The National said the shipment is on its way back to the US after crossing the Indian Ocean and the Atlantic.  

Hazara told The National that the garbage's journey would take up to one year, and was intended to retrace the “supply chain of the global war on terror,” the route through international ports and cities where American soldiers and equipment passed through to get to Afghanistan during the war. Its final destination will be the United States. 

Hazara called it his “gift to the American people.” 

There are regulations against importing garbage to the US (but, The National notes, the US routinely ships garbage to SE Asia) but in this case the shipment is technically classified as art. 

“When it arrives, it belongs to the Americans. Once it is in America, you can’t undo it,” Hazara said, as quoted by The National. 

“Bagram airbase, where more than 100,000 American troops had served from 2001 to 2021, had a shopping center and fast-food restaurants," The National said. “Now, heaps of rubbish, toxic plastic, scrap metal and electronic waste are all that remain, and the Taliban have taken control of the airfield and the rest of Afghanistan.” 

This work has been commissioned for the 2022 Carnegie International in September, a major art exhibition held every three to four years in Pittsburgh (US), The National said. 

Hazara was born in 1992 in the central province of Wardak.  
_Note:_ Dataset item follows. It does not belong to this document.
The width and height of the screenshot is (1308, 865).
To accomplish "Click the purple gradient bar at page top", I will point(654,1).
In December, he won the $100,000 Future Generation Art Prize from the PinchukArtCentre, Kyiv, for his work on Bow Echo (2019). The five-channel video installation shows young boys struggling to climb rocky mounds along the hills of Kabul as heavy winds attempt to knock them down, among other scenes.

According to Hazara, many Afghan children are able to recognize the difference between “Taliban-used Kalashnikovs” and the US military’s rifles as they have been through a lot of conflicts. “War has become very normalized,” he said, as quoted by The National. “We grow up with it, we die with it. We commemorate it, we celebrate it and we remember it.” 
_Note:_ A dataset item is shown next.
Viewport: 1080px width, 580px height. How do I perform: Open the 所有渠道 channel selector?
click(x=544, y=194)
“The Taliban that we have in Kabul now are the kids that grew up in the refugee camps in Pakistan [in the mid-1980s and 1990s]. They have been through all these ‘J is for Jihad’ campaigns,” Hazara said, referring to, according to The National, "$50 million US-backed educational programs that promoted the use of 'mujahideen textbooks' that contain lines such as 'Doing Jihad against infidels is our duty.'"  

The books and lessons were messaging aimed at the Soviets during the war, The National said.  

“This process of radicalization is an American project,” Hazara told The National.